Input for this task:
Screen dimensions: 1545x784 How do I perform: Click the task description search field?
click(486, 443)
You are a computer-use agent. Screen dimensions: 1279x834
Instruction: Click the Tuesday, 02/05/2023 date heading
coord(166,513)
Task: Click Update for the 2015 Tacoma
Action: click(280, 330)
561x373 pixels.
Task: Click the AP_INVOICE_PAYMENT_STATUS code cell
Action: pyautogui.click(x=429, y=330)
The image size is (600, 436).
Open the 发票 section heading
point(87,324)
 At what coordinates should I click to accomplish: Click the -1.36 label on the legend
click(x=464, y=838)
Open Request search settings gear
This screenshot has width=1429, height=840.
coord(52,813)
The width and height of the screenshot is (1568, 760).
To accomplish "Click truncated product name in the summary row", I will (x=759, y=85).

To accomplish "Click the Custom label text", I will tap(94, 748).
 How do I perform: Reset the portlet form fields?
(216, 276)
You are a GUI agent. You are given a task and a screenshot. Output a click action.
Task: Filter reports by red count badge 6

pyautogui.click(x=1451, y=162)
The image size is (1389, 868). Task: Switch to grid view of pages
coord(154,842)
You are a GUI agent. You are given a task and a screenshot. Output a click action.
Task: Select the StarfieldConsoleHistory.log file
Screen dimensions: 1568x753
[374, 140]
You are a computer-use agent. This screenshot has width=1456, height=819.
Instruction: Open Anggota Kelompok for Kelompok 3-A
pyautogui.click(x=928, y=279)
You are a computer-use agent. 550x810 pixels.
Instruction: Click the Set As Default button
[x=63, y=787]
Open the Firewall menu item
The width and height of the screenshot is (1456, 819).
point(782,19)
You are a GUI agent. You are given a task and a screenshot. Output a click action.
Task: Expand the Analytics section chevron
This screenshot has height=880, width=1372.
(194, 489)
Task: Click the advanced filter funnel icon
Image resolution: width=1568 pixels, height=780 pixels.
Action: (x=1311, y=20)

Problem to solve: Copy the rows from the line with "will tap(94, 748)." to the line with "pyautogui.click(x=1451, y=162)", reproducing each one without any change.

Task solution:
To accomplish "Click the Custom label text", I will tap(94, 748).
 How do I perform: Reset the portlet form fields?
(216, 276)
You are a GUI agent. You are given a task and a screenshot. Output a click action.
Task: Filter reports by red count badge 6

pyautogui.click(x=1451, y=162)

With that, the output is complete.